[Stored data entries]
::::

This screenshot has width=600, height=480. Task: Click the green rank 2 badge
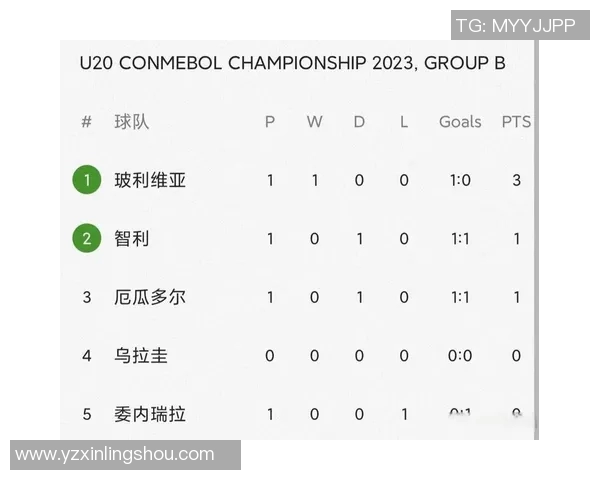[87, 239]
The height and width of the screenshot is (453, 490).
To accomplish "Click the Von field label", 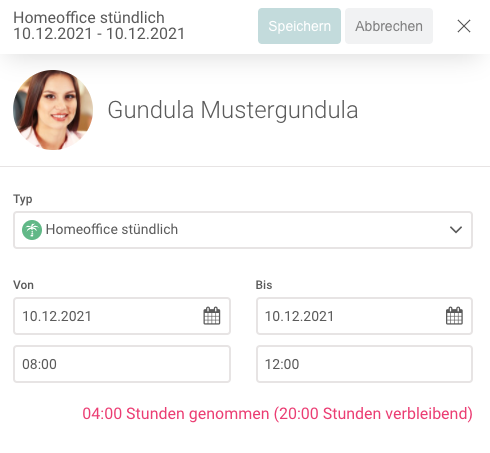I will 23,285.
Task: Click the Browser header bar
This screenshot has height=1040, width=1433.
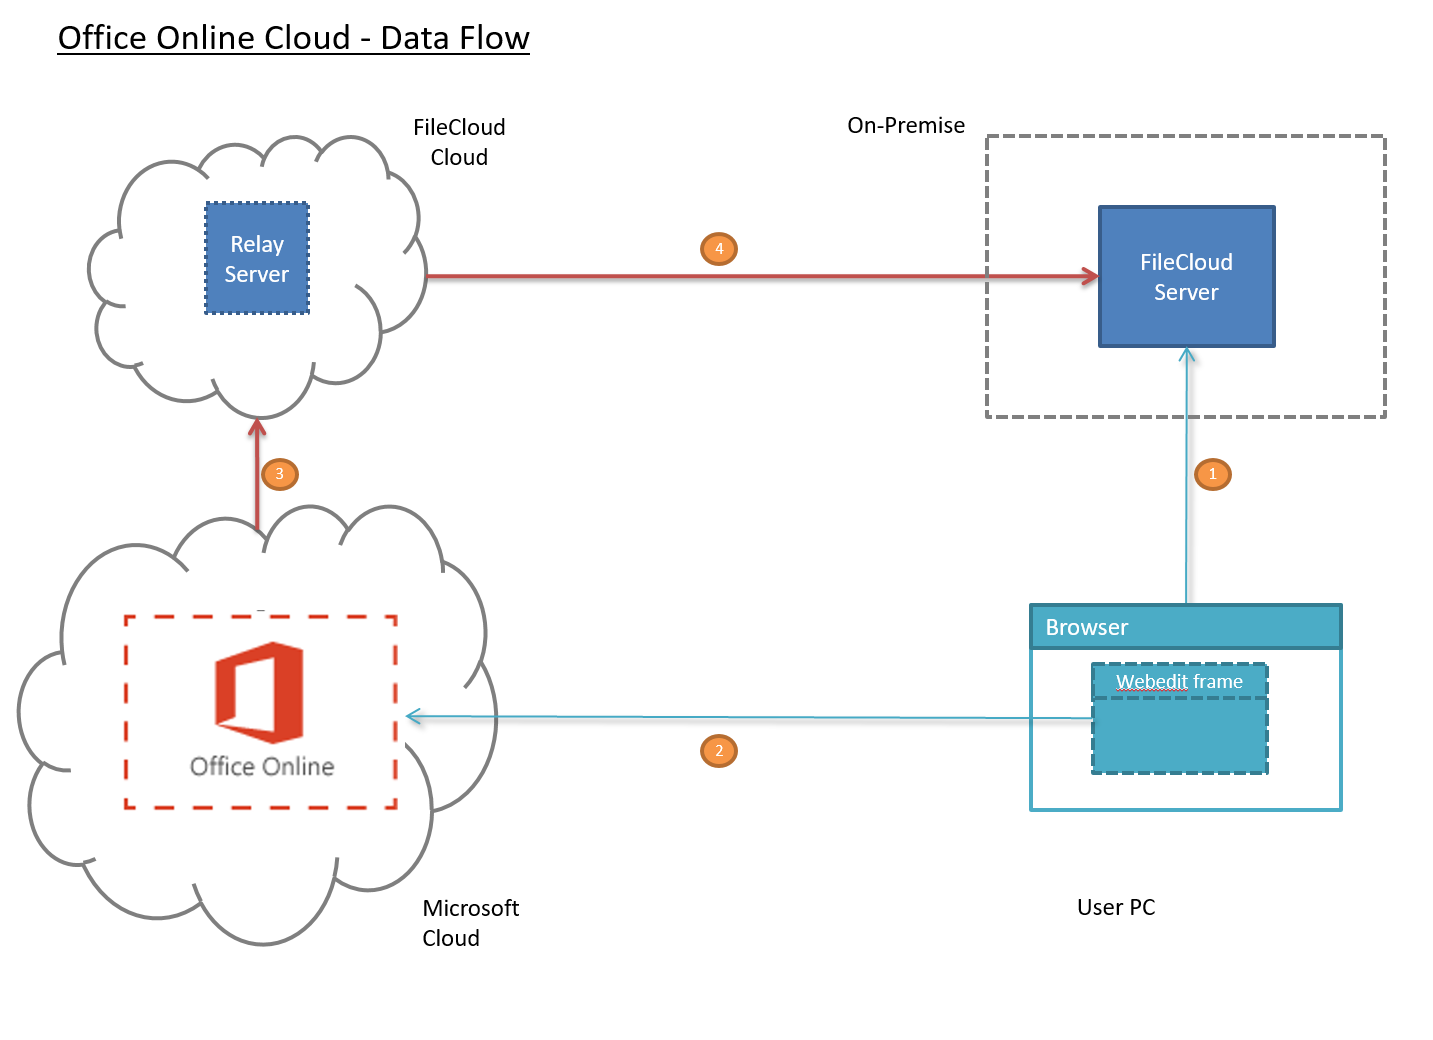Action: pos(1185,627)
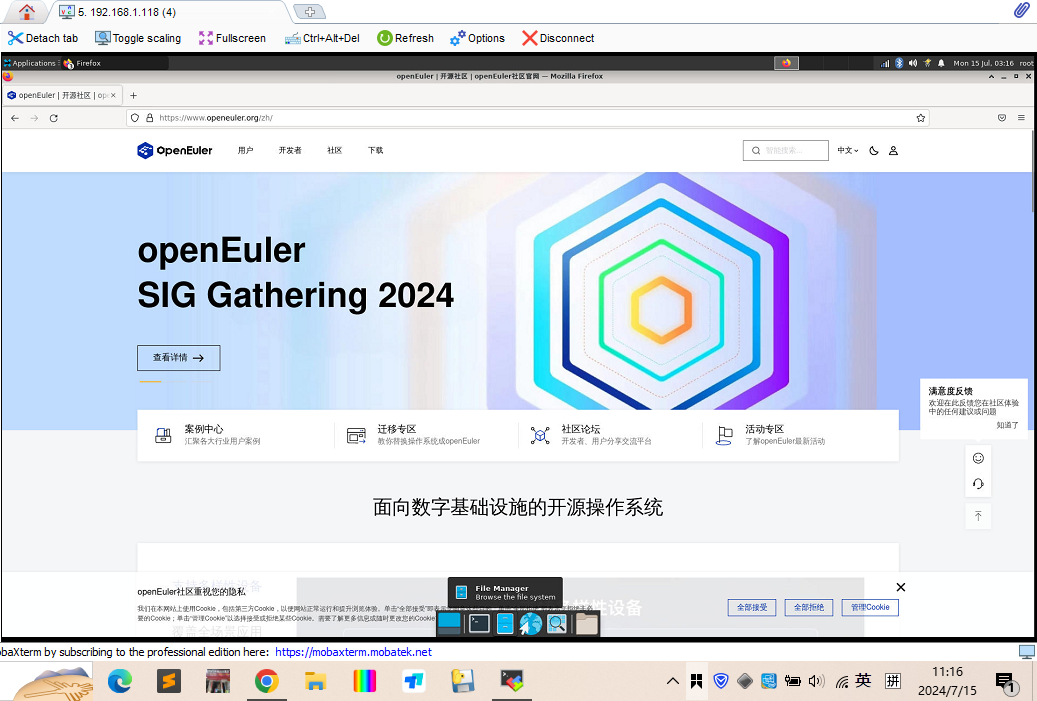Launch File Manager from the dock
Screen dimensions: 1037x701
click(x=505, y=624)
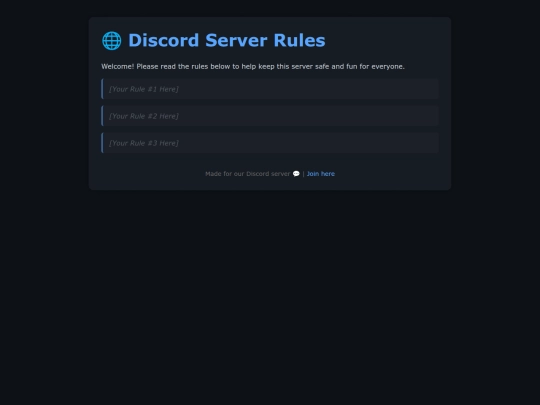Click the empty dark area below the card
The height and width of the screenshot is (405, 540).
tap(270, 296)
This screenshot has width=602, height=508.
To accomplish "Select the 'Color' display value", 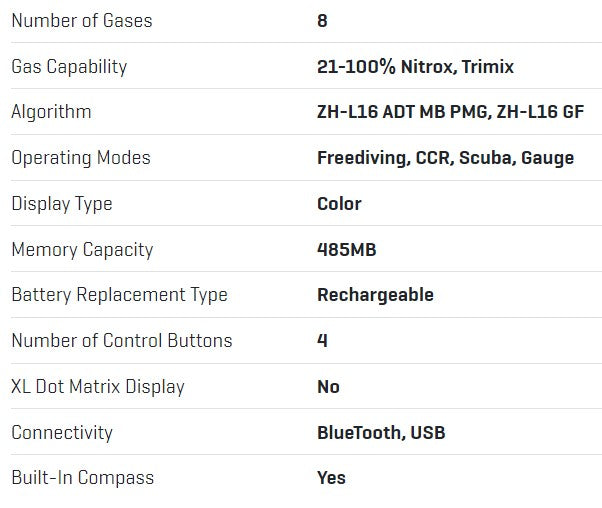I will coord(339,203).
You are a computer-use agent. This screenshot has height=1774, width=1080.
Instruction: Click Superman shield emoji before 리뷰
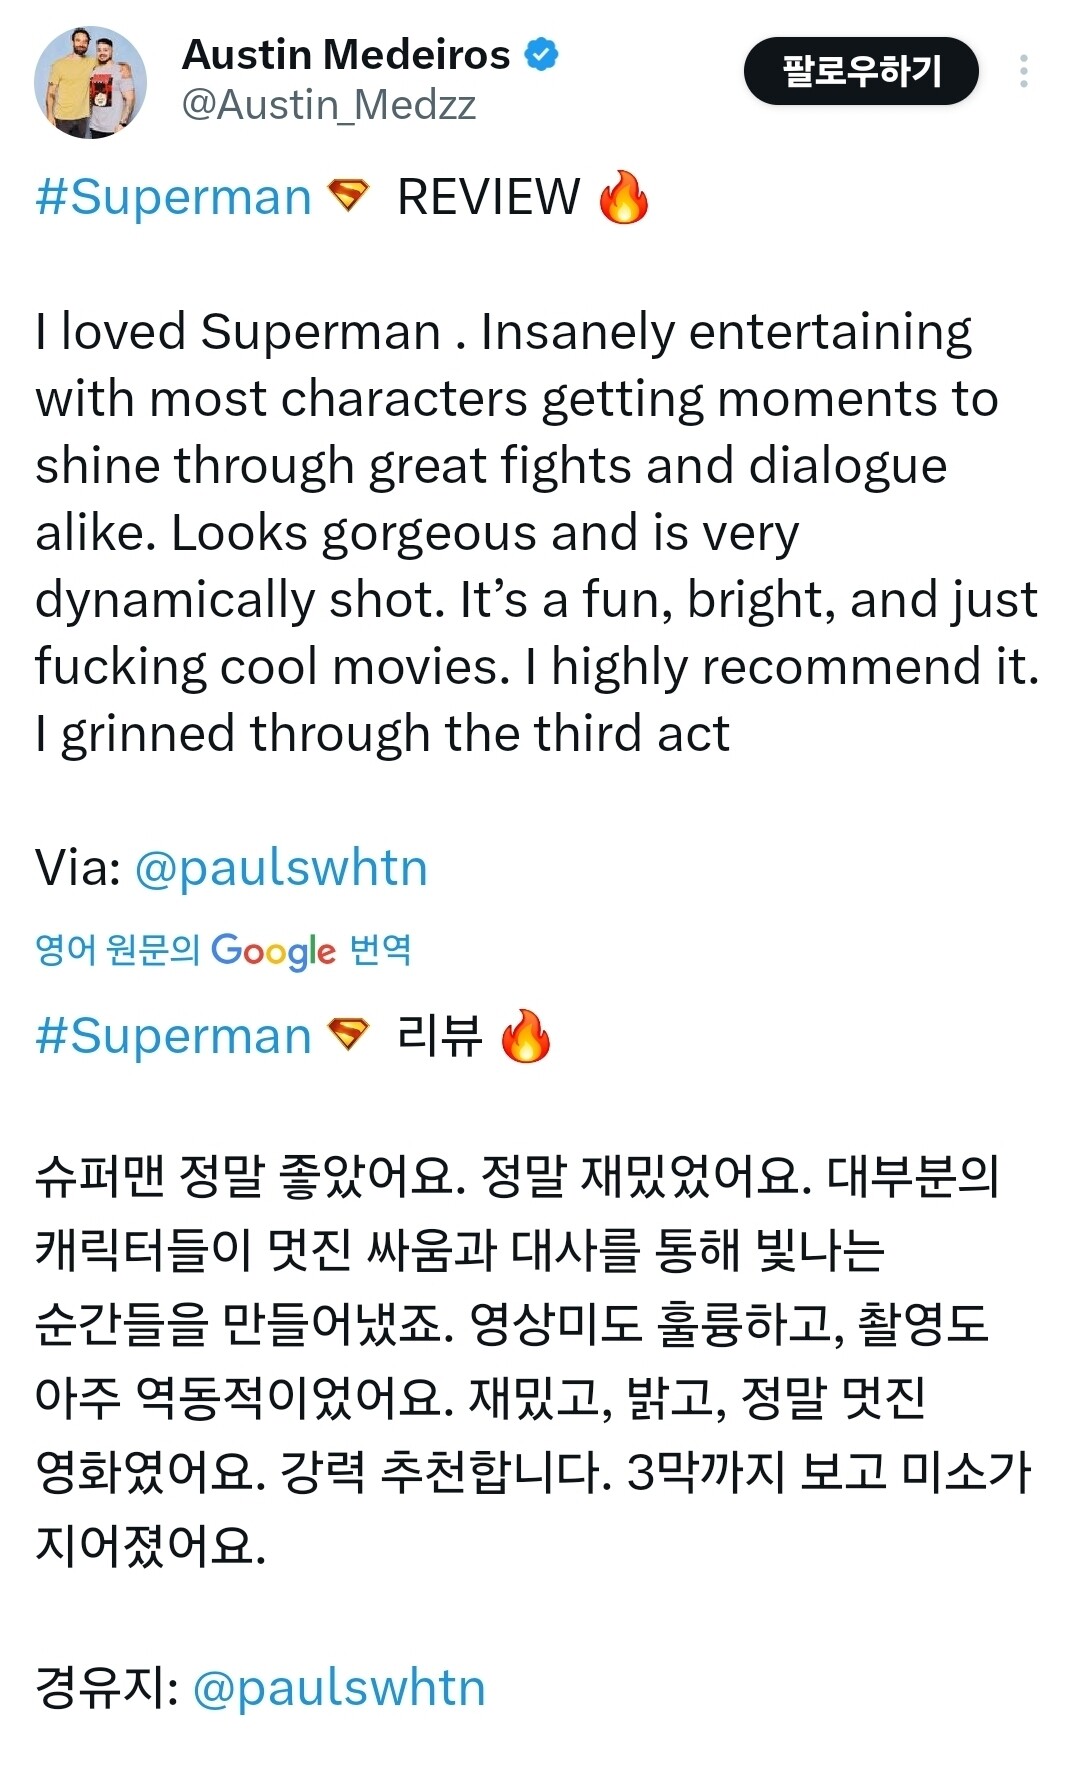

::::

Starting at the line that contains "You are a computer-use" and ending with the last line of the data, transcribe every line exactly; skip the pictures.

→ RESULT OF THE EXERCISE:
You are a computer-use agent. This screenshot has height=1774, width=1080.
Instruction: Click Superman shield emoji before 리뷰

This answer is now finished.